How to complete this task: Using the data below, count the lines that carry the string "settings" and write only the count.

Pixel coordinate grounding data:
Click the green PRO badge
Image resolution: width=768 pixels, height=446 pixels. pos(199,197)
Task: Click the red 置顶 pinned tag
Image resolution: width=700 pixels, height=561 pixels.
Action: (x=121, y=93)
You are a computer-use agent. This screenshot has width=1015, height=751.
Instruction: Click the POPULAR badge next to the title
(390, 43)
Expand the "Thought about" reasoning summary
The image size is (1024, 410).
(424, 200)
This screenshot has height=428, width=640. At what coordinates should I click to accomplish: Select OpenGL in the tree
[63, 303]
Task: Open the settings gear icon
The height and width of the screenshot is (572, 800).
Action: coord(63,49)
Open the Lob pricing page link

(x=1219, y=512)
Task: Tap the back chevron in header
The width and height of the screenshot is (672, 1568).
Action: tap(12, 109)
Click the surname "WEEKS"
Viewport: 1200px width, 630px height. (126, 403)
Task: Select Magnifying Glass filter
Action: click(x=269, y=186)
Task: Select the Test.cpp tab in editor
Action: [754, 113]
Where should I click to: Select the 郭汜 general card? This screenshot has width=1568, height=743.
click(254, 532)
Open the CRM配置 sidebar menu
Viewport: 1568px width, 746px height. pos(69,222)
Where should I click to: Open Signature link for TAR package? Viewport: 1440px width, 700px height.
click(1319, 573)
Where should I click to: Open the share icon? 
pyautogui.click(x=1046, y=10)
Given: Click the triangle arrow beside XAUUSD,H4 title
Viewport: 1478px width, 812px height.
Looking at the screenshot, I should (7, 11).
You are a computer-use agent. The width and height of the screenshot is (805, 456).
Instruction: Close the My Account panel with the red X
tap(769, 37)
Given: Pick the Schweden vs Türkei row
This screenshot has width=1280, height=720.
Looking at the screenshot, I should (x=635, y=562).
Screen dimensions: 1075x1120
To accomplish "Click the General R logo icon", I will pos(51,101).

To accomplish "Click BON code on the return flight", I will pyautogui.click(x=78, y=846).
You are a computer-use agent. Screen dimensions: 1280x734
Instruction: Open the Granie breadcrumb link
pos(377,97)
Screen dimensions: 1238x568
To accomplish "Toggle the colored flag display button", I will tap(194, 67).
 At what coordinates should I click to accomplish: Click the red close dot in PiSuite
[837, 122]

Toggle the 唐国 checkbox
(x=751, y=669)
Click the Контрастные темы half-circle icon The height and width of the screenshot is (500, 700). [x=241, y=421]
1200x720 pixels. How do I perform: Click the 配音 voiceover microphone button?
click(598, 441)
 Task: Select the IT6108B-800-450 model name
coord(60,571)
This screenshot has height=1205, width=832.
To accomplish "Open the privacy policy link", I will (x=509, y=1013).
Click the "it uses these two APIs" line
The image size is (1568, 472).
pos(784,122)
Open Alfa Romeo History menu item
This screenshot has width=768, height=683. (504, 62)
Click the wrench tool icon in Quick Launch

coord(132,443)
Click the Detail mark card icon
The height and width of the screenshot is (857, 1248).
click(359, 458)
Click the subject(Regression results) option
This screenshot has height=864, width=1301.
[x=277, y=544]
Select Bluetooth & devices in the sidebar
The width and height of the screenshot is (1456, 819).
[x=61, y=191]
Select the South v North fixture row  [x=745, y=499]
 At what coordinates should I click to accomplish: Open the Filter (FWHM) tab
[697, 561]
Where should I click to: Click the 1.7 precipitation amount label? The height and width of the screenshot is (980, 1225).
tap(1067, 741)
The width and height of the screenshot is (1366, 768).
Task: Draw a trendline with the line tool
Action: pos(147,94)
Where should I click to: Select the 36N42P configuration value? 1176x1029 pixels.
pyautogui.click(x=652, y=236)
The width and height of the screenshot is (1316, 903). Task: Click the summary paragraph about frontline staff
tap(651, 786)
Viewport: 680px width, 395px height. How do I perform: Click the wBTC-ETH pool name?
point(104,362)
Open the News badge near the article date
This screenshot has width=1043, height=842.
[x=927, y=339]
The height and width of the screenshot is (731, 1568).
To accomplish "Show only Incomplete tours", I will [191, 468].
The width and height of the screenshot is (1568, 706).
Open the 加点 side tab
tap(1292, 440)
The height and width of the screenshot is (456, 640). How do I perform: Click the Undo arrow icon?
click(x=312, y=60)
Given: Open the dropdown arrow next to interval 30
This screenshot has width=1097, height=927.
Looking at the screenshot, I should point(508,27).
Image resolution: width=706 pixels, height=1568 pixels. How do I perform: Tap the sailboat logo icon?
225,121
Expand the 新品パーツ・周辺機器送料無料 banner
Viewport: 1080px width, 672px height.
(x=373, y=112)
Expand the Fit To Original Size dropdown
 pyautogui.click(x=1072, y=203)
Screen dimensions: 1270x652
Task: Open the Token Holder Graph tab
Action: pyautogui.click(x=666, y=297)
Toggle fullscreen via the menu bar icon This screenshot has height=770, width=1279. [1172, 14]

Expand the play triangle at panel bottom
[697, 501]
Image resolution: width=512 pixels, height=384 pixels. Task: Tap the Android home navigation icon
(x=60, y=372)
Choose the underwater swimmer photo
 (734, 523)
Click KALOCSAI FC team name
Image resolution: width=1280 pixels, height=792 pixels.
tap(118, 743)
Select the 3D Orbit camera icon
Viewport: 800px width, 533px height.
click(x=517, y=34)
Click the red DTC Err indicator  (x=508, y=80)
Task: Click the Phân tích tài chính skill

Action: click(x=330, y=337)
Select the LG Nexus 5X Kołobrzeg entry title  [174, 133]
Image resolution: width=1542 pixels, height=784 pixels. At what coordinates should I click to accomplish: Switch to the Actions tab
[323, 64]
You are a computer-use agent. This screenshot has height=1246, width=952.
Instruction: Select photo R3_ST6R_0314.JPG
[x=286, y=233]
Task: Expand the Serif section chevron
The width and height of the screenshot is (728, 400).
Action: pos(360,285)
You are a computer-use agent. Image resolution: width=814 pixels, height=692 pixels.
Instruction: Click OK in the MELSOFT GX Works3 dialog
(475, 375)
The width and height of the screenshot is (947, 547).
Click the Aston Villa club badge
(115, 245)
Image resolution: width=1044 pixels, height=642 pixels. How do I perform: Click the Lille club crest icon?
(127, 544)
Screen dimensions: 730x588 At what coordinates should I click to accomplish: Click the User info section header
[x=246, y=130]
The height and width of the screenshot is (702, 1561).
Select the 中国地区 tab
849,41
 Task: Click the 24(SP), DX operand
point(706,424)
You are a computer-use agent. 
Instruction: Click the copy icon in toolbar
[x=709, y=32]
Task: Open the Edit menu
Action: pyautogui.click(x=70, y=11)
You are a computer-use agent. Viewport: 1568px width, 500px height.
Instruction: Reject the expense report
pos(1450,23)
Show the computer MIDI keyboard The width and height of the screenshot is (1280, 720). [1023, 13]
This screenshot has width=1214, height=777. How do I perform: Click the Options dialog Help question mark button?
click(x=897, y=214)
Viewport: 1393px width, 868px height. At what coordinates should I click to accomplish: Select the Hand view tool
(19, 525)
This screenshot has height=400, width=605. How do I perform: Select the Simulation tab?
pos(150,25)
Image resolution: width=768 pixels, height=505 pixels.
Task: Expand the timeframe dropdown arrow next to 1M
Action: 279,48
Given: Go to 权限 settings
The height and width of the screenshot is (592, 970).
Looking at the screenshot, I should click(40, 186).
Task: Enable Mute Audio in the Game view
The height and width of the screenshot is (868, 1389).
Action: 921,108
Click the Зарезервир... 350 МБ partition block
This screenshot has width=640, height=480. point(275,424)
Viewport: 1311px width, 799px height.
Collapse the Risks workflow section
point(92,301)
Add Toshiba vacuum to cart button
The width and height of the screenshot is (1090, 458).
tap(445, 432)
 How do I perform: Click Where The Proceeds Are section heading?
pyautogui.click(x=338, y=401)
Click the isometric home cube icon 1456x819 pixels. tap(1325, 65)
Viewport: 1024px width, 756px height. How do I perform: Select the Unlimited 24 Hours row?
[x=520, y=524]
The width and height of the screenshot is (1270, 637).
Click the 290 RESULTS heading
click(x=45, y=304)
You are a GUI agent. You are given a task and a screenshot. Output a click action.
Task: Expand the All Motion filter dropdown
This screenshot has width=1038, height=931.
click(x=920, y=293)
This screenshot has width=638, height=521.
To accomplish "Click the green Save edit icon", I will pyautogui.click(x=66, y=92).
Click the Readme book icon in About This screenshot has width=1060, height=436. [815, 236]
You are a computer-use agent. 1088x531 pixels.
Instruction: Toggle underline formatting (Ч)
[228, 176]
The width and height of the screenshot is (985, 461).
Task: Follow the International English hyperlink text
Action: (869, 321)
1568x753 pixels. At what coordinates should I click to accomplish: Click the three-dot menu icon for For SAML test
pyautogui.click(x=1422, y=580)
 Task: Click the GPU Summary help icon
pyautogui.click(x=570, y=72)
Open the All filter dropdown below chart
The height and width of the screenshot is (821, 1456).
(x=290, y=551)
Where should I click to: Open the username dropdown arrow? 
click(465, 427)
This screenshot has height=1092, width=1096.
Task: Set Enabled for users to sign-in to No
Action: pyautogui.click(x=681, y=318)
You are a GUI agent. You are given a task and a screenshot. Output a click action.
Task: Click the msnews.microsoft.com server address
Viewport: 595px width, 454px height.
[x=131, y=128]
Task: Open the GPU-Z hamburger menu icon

Solution to the exercise: 2